To the extent I have ever thought about him, I have always viewed Jeremy Clarkson as a slight irritant. This is largely because he personifies what a type of lazy leftist believes right-wingers to be like (uninterested in culture, cultivatedly thick, casually racist). But this weekend we learnt what some of us had long-suspected: that rather than being a scourge of our dishonest, molly-coddled, excuse-ridden culture, Clarkson may be one of its happiest and most comfortable creatures.
Saturday’s Times carried a long interview with him. It is worth reading not because of Clarkson, but because of what it says about our culture. Because if you fell for the idea of Clarkson as a scourge of political-correctness and leftist groupthink, then one thing you would not expect him to do would be to seek for excuses and self-pitying explanations for bad behaviour. Punching someone in the face and using a racial epithet because your dinner is not hot (the cause of Clarkson’s separation from the BBC) is by any measure somewhat bad behaviour. But in his Times interview Clarkson comes up with an excuse for it. This boils down to the crucial line: ‘In one year I lost my mother, my house, my job.’
Now the second and third things here (losing a house and job) are at least half-lies. If Clarkson did own just one house and lost that house then I am quite certain he would have had no trouble finding and purchasing another. Certainly he is unlikely to have become homeless in the sense most of us would understand it (which is an implication he seems content to leave us with). It is the same with the claim that he lost his job. The loss of a presenting role on Top Gear does not mean for Clarkson what losing a job means for the rest of the population. Even after leaving the BBC he still kept his many highly-paid columns in the national papers (which helped cause the work-pressure he also cites a causal factor in his bad behaviour). It is worth realising that any of these columns on their own would have brought him an income many times the average wage in Britain. There would also have been the certainty that someone (Amazon as it turned out) would pick up Top Gear in some form. Most people unfortunate enough to lose their jobs have no such comfort.
Then there is the loss of his mother. According to Clarkson, the BBC wouldn’t leave him alone despite his mother dying. But everyone will lose their mother at some point, and for almost everyone it will be at least as traumatic and upsetting as it was for Jeremy Clarkson. Very few people who lose their mother while they are in full-time work will be able to expect anything much from their employers other than initial sympathy and some time off for the funeral. That isn’t because most employers are uncaring but simply because the primary role of most employers cannot be to act as a counselling service. Nor can the work you are employed to do be put off indefinitely whenever personal tragedy occurs. To expect any such thing is to desire a world in which very little would get done, because people would be forever navigating around the possible repercussions of their work-deadlines on other people’s feelings.

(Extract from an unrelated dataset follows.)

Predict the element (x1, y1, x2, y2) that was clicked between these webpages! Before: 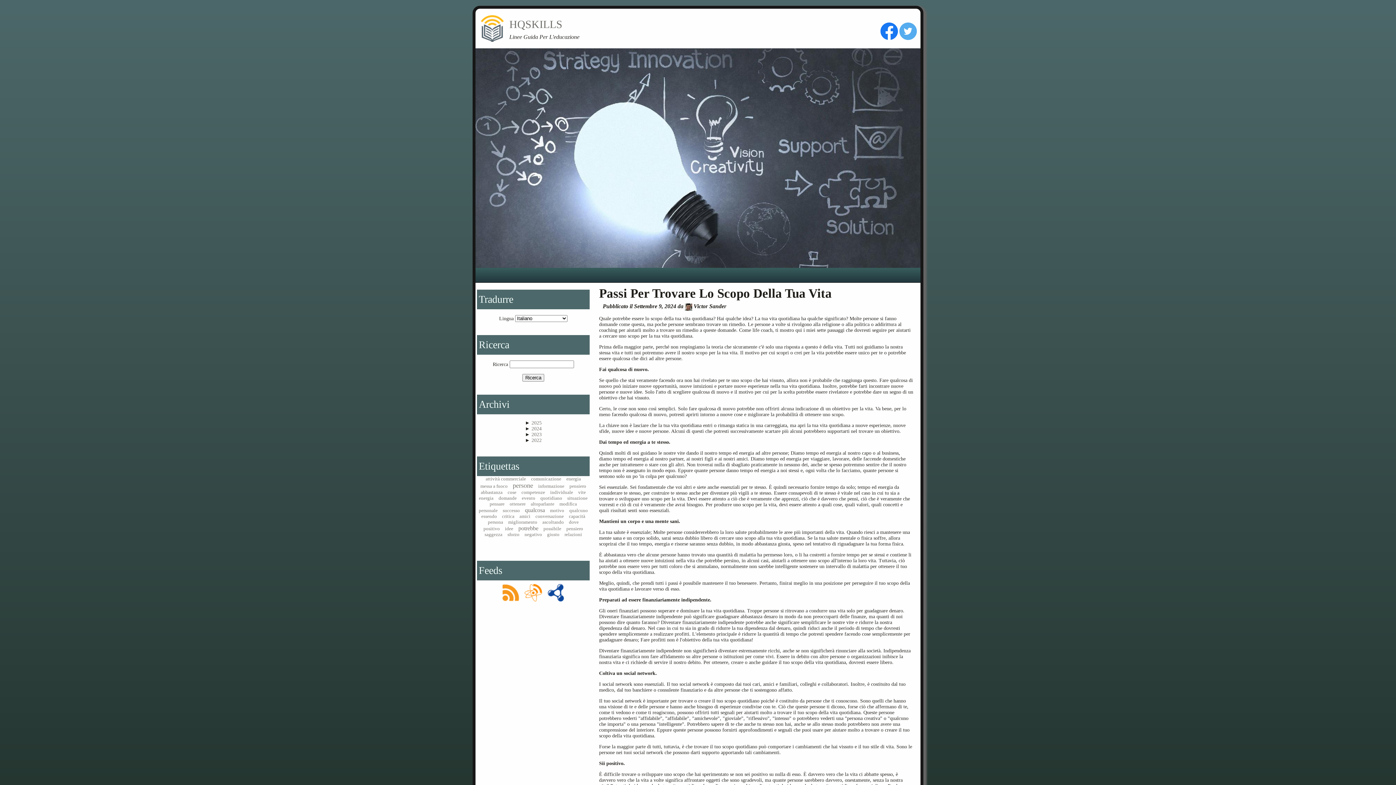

Of course there are those who seek to create a culture where feelings do trump practical realities. But that was not meant to be Jeremy Clarkson. Indeed if Clarkson were the person he has built his career on pretending to be then after hitting his producer he would have said, ‘It all got to me. I became too much of a prima donna, and before I knew it the non-delivery of a hot steak done just the way I like it at any time of the day or night appeared a massive issue. I was a right dick. I’m sorry.’ Instead he has reached out and grabbed the emotive tools of the zeitgeist: 'It wasn't me – it was the terrible things the world had already done to me'.
Perhaps it proves that ‘Clarkson’ always was an act. Or perhaps it just proves the extraordinary power of the culture he made millions purporting to oppose.